# TASK STATEMENT
Transcribe the data below line by line, keeping every word, number, and symbol unchanged.

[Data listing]
╭──
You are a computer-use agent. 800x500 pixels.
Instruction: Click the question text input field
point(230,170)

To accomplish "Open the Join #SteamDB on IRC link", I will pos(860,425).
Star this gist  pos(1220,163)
╰──
# RESPONSE TO THE EXERCISE
You are a computer-use agent. 800x500 pixels.
Instruction: Click the question text input field
point(230,170)

To accomplish "Open the Join #SteamDB on IRC link", I will pos(860,425).
Star this gist  pos(1220,163)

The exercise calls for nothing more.